While the crux of the movie might be viewed as such, the setting, as well as the circumstances of the individual characters, is a staunch departure which keeps this film from being a ho-hum retread of previous movies that have dealt with similar themes. Portman’s character is the heart which makes the film beat; her delusional visions, frustrations, and increasingly destructive insecurities serve to move the story along to a climax that becomes more inevitable with the passing of each second of screen time. Barbara Hershey (whose long career includes Beaches and The Natural) portrays Portman’s mother, a former ballerina, who is the spring broad from where Nina’s neurotic behavior derives; not that my own mother has ever acted toward me the way Hershey does toward Nina, I nevertheless found myself feeling for Portman’s character, knowing full well that the caring, yet bullying, and ultimately disturbing persona presented by her mother would only serve as a detriment to someone already under extreme pressure to not only meet expectations, but surpass them. I feel to elaborate on some of the things that transpire between the two characters would only serve as a spoiler, and reduce the impact of the film for you, so I’ll leave the makeup of their relationship at that. Even when Nina leaves her Manhattan apartment, away from her mother’s ever watchful eyes, she is confronted at work by the ballet company’s competitive new addition, the uninhibited Lily, who opens Nina’s eyes to the fact that the road to achieving one’s dreams is filled with stark reality and not fantastical fiction which encompasses beauty and peace.
The germ of the idea which led to the movie began when Darren Aronofsky’s sister studied ballet at the High School of Performing Arts in New York City.

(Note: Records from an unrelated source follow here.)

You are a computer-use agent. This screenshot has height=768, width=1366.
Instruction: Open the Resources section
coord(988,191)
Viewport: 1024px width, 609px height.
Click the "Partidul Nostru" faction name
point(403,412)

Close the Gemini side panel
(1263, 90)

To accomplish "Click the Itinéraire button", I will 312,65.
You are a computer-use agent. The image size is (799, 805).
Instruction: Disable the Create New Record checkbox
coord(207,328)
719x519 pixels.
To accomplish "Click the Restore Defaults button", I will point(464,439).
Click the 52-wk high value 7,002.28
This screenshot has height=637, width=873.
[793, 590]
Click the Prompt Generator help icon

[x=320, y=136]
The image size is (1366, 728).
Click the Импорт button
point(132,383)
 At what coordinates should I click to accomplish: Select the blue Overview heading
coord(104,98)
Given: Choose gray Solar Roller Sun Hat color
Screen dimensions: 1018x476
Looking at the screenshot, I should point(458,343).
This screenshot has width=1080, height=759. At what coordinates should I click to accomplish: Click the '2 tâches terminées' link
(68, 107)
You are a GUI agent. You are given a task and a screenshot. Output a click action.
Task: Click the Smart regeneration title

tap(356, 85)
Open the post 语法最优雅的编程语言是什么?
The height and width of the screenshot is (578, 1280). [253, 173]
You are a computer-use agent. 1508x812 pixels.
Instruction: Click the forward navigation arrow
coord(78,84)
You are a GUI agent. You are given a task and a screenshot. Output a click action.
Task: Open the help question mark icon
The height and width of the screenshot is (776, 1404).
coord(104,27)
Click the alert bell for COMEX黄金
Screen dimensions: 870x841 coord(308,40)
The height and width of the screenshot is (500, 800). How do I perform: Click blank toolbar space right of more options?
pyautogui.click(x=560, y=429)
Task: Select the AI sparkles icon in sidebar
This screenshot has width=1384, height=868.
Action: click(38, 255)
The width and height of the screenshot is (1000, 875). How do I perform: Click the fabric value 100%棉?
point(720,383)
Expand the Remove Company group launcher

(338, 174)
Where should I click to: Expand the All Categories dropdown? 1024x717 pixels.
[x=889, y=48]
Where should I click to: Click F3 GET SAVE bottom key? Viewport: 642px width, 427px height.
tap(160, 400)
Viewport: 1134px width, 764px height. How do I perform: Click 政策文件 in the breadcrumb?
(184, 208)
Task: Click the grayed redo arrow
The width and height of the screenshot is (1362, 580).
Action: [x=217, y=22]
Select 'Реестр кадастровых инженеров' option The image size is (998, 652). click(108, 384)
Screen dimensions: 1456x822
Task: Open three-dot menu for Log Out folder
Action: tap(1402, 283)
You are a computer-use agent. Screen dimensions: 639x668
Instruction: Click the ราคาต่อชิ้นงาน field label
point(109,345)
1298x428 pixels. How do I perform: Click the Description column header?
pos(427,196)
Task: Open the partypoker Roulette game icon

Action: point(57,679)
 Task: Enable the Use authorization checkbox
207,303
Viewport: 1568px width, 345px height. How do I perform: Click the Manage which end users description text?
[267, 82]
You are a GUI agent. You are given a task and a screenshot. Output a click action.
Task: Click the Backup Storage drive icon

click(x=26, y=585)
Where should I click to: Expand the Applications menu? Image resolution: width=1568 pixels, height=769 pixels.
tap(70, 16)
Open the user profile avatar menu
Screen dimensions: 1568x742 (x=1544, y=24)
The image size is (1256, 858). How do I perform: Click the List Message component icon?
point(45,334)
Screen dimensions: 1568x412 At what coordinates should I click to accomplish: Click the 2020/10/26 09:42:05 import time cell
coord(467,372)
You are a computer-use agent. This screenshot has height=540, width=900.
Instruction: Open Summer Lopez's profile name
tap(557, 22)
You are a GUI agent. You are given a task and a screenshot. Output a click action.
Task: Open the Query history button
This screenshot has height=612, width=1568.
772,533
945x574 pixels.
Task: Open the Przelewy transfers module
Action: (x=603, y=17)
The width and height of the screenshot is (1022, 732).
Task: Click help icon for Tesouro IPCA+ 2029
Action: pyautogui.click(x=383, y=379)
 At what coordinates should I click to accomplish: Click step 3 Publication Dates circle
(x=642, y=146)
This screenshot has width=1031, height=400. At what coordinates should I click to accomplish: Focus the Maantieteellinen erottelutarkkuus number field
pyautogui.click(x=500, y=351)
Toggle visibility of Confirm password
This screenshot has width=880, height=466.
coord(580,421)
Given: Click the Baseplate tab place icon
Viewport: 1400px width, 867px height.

He first hired professional screenwriters to rework a screenplay titled The Understudy, which dealt with the lives of off-Broadway actors and the idea of those people being haunted by doppelgangers. While engaged in the writing process, he looked to novellas such as Fyodor Dostoyevsky’s The Double, and movies like the 1950, Bette Davis classic film All About Eve, as well as Roman Polanski’s 1976 psychological thriller The Tenant. In addition, he sat through various productions of Swan Lake, where he began to make the connections in his script that defined the attributes encompassed in the relationship between the white and black swans. Aronofsky’s movie is a take on an old ballet, but the way it is executed with such unyielding passion, as well as hardcore brutality in certain parts, makes it fresh, where in the hands of a less capable director it could have come across as very stale. Instead, we, as the audience, are made to intake a volatile cocktail that’s mixed with sexuality, surrealism, and viciousness. If you occasionally like to take a spellbinding, psychological roller coaster ride when it comes to viewing movies, Black Swan delivers.